Biomimetic Structural Design of Fabric for Low‐Cost, Scalable, and Highly Efficient Off‐Grid Solar‐Driven Water Purification

Interfacial solar‐vapor generation (ISVG) is an emerging technology for water purification. However, high cost, low evaporation rate, clogging issues, and limited solar utilization under natural condictions greatly hinder its practical application. Herein, inspired by the aligned microstructure of dragonfly wings, a 3D microarray structure composed of vertically aligned hierarchical and hydrophilic carbon fibers (CFs) is constructed using a scalable fiber manufacturing technology. The microarray structure of the high‐thermal‐conductivity CFs with nanocapillaries contributes to the fast mass (steam and salt ions) and heat transfer as well as high omnidirectional light absorption. More importantly, due to the strong multiscale capillary effect, the formed 3D water evaporation surface containing abundant micro‐meniscuses and nanoscale thin water layers in the CFs arrays effectively reduces the evaporation enthalpy and creates more water/air interfaces, leading to the significant increasing evaporation rate.
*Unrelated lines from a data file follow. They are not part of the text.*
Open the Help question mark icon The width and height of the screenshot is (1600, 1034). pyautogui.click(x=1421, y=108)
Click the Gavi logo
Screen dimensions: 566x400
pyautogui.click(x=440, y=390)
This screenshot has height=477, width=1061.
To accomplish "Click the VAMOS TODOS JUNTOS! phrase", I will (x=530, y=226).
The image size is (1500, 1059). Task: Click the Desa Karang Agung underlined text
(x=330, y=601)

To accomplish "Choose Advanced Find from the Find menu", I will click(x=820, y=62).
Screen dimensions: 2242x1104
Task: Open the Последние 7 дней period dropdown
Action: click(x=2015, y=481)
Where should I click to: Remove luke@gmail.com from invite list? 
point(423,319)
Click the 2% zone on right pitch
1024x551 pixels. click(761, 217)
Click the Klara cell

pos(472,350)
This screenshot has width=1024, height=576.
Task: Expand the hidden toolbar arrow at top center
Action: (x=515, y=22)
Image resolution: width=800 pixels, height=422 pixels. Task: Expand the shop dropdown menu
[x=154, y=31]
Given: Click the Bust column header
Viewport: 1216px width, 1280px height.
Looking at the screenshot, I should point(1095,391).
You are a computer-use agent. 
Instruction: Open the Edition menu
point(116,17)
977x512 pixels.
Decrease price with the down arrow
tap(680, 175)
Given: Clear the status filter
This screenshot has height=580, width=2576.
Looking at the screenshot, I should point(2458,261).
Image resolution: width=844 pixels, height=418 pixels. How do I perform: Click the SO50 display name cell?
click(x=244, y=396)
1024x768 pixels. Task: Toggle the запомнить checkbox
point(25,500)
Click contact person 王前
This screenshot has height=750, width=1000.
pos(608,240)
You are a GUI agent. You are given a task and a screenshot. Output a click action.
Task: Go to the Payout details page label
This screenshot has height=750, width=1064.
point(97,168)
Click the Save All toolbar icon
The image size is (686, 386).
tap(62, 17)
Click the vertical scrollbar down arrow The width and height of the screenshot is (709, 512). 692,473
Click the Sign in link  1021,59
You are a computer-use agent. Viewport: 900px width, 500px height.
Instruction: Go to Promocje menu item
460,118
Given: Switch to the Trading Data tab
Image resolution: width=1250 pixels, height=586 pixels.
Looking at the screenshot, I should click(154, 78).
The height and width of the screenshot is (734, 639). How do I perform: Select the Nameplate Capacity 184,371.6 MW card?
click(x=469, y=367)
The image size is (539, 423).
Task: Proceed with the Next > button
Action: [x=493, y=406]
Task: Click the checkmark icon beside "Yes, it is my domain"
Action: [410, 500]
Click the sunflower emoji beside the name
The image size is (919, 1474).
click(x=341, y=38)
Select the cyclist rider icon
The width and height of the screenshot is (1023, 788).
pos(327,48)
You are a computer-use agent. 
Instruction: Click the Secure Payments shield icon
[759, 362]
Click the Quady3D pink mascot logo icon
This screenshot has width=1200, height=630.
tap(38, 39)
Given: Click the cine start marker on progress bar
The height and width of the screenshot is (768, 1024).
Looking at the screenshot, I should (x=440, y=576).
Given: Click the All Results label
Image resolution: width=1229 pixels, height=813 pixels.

As a result, a high evaporation rate of 2.21 kg m−2 h−1 under one‐sun irradiation can be achieved. Moreover, the off‐grid water treatment device assembled with multiple 3D CFs‐based customized spherical evaporators can obtain a high pure water collection of 10.71 kg m−2 per day without salt accumulation under real environmental conditions. This work demonstrates a high‐efficiency, cost‐effective, and scalable strategy for high‐performance ISVG. To address the low evaporation rate and salt plugging faced by the interfacial solar‐vapor generation technology, a 3D microarray structure composed of vertically aligned hierarchical and hydrophilic carbon fibers is constructed using a scalable fiber manufacturing technology. The microarray structure demonstrates high omnidirectional light absorption, lower evaporation enthalpy, and fast mass and heat transfer, which can obtain high‐efficiency clean water production.